O Primo Caçula da Torre de Pisa

Ontem, a notícia de que o Big Ben pode estar inclinando, querendo ficar parente da Torre de Pisa, foi a mais lida por onde ela saiu. No El País da Espanha ou na BBC Brasil. No El País – quem pode explicar – foi mais popular que uma entrevista com Angela Merkel, em que a líder alemã discorre sobre a crise espanhola. A força dos símbolos. Imagine-se então quantos milhões de dólares a mais não ganharia Scorsese, se ao invés de morar por trás de um relógio anônimo, numa obscura estação de trens fictícia, em Paris, o seu Hugo vivesse por trás do Big Ben. E, note, não de qualquer Big Ben, mas de um que se vai descobrir - em paralelo à exibição de Hugo - estar inclinando: teria sido a glória em terra.

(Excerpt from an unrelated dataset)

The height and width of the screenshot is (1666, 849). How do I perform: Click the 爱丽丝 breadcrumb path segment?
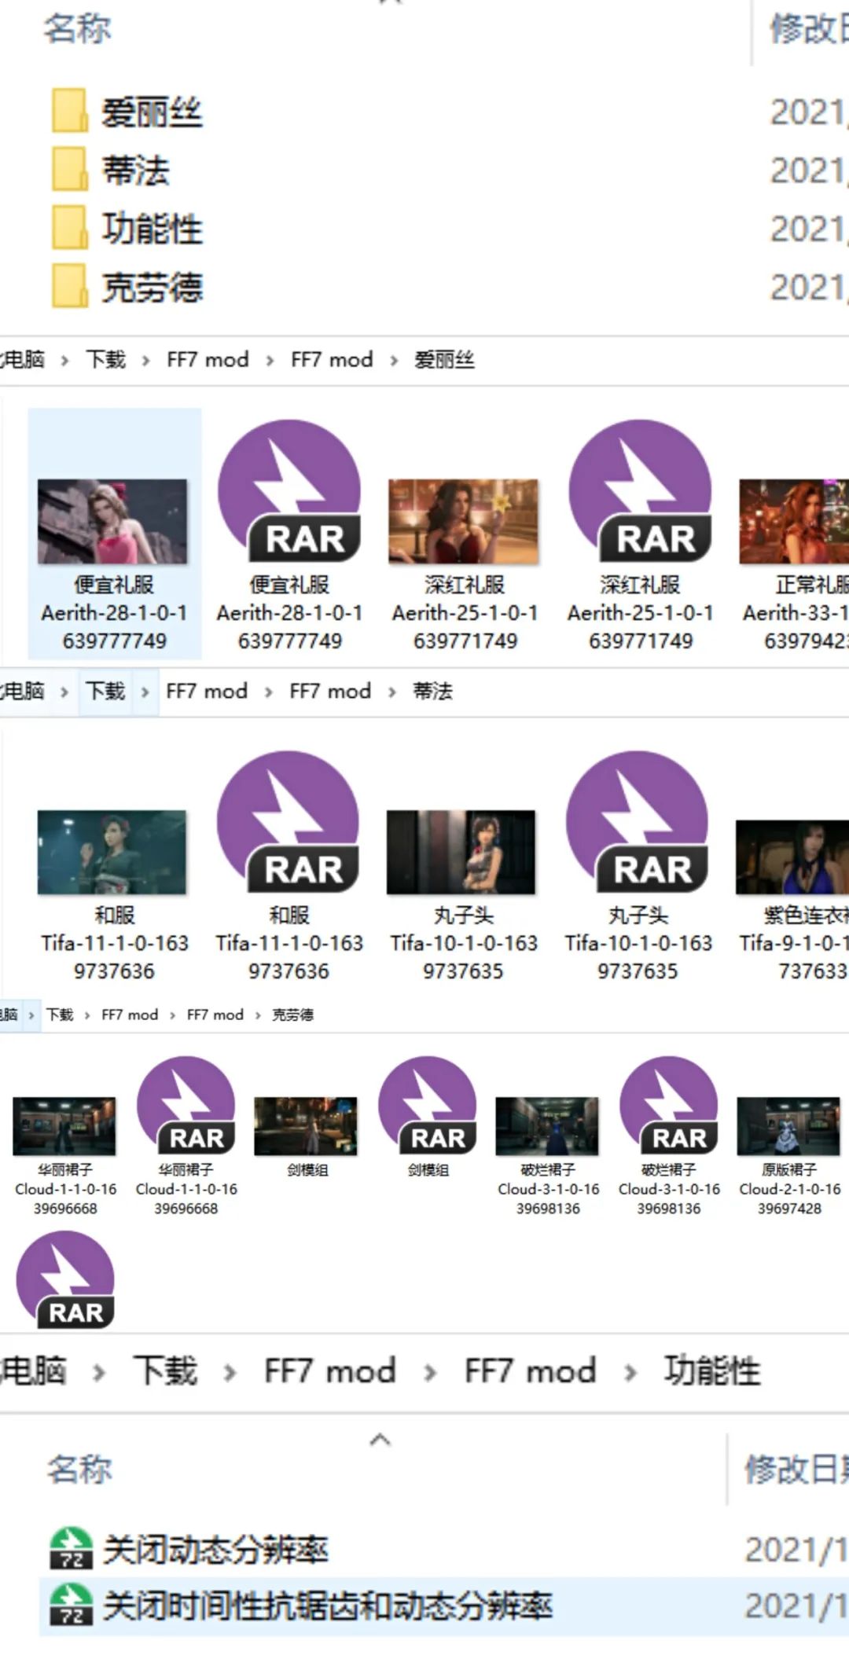(444, 360)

E então seria preciso apenas descobrir alguma ligação entre Méliès e Londres para factibilizar um roteiro que pudesse contabilizar ainda mais lucros, como deve ser em casos assim. Mas raios não caem duas vezes no mesmo lugar. E, de resto, quem assistiu o documentário de Scorsese sobre George Harrison (Living in the Material World, 2011), pôde constatar que além de nada trazer de propriamente novo em termos de informação, música ou iconografia, também nada acrescenta à forma documentário. A impressão que se tem - ao contrário de seu celebrado filme sobre Dylan (No Direction Home: Bob Dylan, 2005) - é a de que dessa vez Scorsese parece ter entrado no projeto apenas com a grife do nome.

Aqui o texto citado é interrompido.